Si l’on a de l’empathie pour ce pauvre garçon abandonné à ses addictions, victime très jeune d’abus sexuels répétés et dont le parcours plutôt chaotique - bien que réussi (il est devenu journaliste et écrivain) - met mal à l’aise, on ne peut que déplorer ce déballage narcissique dénué de profondeur littéraire, de distanciation juste, et de talent d’écrivain. Le lecteur assiste à un banal témoignage comme on en lit des centaines sur la misère humaine en pays riche, celle des petits-bourgeois, des bobos, des festifs, des noceurs qui brûlent leur vie par les deux bouts jusqu’à ce qu’ils finissent par se consumer eux-mêmes. Si l’extrême sensibilité de ces personnes n’est pas mise en cause, la pauvreté formelle et sémantique de leur texte, elle, pose réellement problème dans le monde littéraire actuel.

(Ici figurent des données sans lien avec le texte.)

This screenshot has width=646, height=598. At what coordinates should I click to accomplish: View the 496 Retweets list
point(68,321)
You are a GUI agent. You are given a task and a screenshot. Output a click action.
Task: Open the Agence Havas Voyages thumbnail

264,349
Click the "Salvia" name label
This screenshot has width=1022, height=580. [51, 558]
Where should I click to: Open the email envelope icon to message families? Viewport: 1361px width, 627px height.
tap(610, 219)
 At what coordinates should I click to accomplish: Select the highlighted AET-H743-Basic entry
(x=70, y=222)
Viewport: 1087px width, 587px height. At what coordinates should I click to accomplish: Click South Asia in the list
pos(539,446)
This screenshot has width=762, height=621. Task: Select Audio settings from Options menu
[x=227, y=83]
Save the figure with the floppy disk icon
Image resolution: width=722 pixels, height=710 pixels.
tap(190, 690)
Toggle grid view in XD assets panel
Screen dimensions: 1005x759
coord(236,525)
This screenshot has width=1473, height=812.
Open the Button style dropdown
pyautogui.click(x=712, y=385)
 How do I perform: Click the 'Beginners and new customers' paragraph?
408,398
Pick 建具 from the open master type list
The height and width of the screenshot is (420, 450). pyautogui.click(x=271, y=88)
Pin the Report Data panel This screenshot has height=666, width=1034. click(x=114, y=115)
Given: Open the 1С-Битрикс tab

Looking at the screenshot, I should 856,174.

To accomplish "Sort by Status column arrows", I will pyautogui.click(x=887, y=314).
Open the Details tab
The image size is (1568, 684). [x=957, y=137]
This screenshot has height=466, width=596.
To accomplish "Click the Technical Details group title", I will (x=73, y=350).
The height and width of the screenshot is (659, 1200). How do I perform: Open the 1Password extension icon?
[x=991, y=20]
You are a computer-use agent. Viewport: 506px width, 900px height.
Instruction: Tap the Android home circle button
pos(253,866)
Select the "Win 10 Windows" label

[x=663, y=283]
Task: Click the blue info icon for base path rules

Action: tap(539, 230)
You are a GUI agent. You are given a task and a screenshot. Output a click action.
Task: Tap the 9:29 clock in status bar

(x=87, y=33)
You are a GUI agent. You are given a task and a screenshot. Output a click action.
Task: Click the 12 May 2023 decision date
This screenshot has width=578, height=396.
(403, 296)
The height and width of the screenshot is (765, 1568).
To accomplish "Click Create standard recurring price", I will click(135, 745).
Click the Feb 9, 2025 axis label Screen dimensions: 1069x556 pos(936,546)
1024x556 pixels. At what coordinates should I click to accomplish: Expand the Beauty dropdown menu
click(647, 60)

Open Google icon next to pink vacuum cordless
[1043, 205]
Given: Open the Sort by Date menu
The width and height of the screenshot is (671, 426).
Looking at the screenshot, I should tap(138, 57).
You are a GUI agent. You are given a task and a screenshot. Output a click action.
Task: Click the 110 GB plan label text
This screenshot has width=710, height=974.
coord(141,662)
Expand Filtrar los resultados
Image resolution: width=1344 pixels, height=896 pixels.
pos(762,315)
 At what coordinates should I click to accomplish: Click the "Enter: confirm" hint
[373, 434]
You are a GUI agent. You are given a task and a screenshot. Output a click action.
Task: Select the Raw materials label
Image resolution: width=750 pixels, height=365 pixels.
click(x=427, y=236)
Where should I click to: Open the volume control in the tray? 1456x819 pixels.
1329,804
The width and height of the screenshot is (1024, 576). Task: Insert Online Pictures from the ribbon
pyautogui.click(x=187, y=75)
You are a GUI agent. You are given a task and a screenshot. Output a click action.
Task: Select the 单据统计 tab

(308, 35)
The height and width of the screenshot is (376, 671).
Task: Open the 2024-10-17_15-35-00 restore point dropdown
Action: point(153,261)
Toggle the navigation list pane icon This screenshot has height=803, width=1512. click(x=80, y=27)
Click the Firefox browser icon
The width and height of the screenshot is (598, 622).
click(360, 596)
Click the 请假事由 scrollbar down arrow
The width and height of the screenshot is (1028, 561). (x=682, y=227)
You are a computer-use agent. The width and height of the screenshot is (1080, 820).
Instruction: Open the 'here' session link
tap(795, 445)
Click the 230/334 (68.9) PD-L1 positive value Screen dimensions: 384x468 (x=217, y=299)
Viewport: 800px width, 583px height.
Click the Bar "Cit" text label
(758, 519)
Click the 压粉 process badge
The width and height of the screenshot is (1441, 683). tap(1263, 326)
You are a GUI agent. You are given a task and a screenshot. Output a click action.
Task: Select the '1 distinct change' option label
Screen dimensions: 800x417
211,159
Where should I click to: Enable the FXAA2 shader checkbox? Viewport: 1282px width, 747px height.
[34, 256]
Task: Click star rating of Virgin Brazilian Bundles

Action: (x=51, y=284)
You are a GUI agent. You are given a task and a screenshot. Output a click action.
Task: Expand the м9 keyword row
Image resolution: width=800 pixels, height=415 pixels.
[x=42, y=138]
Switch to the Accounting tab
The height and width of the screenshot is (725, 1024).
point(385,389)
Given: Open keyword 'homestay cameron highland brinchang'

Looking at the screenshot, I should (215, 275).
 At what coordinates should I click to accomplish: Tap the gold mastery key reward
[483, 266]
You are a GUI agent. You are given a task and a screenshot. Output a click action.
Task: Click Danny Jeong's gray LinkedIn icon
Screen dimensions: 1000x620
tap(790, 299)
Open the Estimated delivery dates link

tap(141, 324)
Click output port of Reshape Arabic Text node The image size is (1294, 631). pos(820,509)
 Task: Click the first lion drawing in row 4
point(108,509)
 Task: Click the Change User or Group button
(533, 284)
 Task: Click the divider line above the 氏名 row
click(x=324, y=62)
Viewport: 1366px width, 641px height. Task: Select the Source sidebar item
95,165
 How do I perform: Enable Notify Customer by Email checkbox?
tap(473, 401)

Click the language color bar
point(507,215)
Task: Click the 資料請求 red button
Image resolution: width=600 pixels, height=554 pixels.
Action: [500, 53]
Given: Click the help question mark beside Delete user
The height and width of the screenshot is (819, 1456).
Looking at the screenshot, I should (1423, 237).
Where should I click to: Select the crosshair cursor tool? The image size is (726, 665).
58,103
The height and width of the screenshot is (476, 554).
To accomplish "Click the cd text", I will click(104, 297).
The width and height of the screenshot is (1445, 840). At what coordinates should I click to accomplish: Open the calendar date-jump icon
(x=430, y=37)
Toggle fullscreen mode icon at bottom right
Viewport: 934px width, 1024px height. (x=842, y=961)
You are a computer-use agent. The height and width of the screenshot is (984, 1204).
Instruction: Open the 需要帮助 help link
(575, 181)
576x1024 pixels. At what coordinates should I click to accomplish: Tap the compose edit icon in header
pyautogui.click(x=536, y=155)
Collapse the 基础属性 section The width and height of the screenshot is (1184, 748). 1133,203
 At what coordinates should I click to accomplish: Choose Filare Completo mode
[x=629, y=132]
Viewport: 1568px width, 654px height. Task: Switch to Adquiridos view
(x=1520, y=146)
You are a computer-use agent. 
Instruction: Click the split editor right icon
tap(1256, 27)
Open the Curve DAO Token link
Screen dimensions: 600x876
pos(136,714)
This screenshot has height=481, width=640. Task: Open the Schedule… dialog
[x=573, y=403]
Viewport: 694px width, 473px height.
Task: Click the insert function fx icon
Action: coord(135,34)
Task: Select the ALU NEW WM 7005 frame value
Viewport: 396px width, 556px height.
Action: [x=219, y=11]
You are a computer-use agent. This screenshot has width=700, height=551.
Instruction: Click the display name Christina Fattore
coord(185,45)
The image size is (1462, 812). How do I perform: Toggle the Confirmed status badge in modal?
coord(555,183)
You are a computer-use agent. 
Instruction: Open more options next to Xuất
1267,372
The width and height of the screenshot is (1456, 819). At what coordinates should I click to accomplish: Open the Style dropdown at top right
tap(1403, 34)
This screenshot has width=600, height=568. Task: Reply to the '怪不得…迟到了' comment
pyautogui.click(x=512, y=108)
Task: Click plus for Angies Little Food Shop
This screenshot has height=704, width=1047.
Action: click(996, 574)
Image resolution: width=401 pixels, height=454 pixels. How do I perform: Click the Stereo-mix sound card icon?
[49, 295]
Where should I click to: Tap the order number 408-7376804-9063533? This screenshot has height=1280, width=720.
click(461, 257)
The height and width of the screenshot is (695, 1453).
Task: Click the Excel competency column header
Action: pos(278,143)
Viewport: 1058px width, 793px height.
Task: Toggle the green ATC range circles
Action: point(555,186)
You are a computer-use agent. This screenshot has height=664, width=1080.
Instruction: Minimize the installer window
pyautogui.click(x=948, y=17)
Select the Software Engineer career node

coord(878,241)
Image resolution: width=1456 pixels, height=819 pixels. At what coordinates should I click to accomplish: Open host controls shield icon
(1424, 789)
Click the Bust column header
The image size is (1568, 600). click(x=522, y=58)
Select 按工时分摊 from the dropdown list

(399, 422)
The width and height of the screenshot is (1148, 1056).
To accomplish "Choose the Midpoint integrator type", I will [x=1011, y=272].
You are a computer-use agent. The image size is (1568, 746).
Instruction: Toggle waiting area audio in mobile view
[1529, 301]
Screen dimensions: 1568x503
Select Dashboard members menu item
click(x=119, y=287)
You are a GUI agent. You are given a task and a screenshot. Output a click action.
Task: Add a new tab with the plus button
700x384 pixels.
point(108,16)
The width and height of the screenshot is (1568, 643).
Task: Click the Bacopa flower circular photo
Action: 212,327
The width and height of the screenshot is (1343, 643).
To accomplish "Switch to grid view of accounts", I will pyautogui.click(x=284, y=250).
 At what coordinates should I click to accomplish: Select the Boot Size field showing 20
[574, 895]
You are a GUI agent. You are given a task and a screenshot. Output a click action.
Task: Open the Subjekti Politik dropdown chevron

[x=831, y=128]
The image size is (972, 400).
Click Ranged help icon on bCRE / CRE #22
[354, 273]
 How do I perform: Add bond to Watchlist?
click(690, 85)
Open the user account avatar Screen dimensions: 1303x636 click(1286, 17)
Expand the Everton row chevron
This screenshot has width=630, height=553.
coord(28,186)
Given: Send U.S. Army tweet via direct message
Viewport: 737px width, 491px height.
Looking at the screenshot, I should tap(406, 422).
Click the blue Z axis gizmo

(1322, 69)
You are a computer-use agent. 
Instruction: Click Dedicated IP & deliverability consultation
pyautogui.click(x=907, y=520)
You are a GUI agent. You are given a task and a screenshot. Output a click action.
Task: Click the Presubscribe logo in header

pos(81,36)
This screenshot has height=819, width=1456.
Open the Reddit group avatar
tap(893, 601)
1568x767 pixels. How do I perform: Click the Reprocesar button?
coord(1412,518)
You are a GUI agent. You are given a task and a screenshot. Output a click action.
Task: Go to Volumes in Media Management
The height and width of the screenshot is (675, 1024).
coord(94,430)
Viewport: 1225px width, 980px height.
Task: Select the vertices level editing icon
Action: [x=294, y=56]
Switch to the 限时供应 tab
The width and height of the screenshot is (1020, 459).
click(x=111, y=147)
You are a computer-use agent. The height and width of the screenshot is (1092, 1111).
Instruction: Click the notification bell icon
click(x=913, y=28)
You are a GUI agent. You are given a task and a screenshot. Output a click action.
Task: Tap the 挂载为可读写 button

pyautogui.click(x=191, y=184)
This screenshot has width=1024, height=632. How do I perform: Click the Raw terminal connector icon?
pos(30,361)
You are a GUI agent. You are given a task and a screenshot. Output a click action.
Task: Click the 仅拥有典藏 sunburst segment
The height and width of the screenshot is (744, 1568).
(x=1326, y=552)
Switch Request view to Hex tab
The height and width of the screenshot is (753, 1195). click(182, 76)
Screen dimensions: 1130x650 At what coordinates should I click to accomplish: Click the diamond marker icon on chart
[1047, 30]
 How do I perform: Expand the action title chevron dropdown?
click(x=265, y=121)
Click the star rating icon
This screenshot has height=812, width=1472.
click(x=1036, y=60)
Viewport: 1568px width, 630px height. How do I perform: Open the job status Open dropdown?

Pourquoi 286 pages quand 30 auraient suffi ? C’est le mystère de l’écrivain qui écrit pour ne rien dire, qui remplit des feuillets pour ne rien signifier, qui déballe sa vie et ses tracas, qui affiche ses problèmes existentiels et personnels au lecteur devenu le temps de cette ennuyeuse lecture, un psychanalyste de comptoir. Bien sûr, l’expérience littéraire est un exutoire dans lequel on peut chercher une thérapie. Mais pensez, s’il vous plaît, à l’expérience du lecteur qui s’attend à de la littérature et non à un formulaire médical à tendance psychologisante.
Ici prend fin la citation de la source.